#### Problem details
Once you reach the line that holds "Screen dimensions: 540x725" in the listing below, output it and every line after it through the line that holds "Uncheck the Flip X option", word for word.

#### Supplied records

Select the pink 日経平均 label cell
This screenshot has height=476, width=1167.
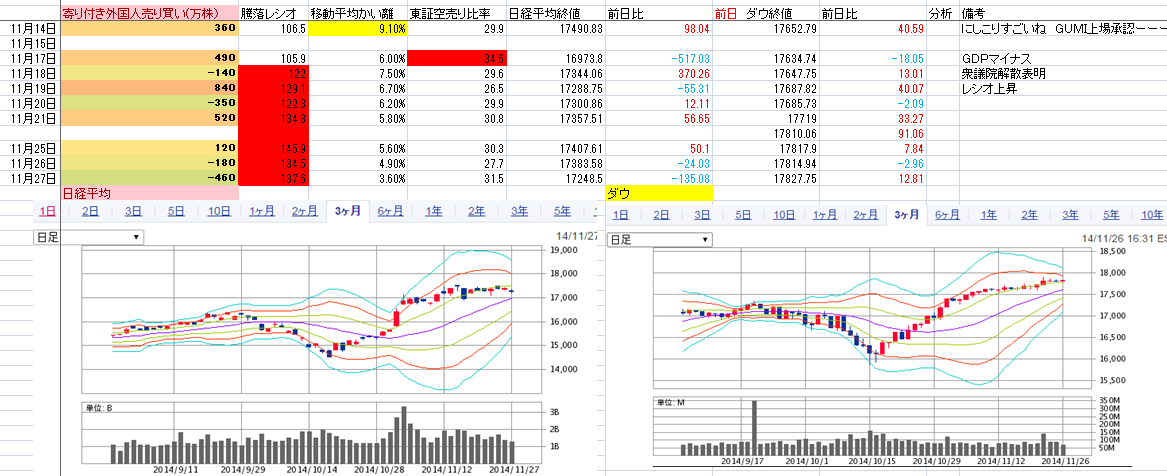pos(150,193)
* * *
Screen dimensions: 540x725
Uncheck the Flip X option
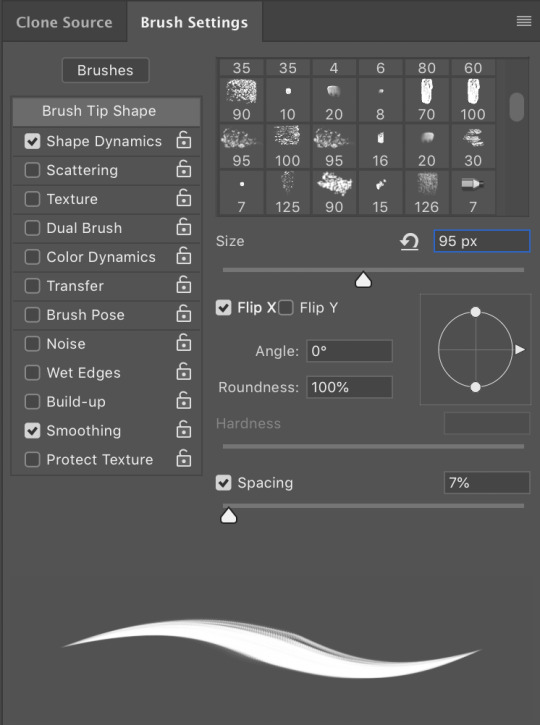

#### Answer to the exercise
Screen dimensions: 540x725
Uncheck the Flip X option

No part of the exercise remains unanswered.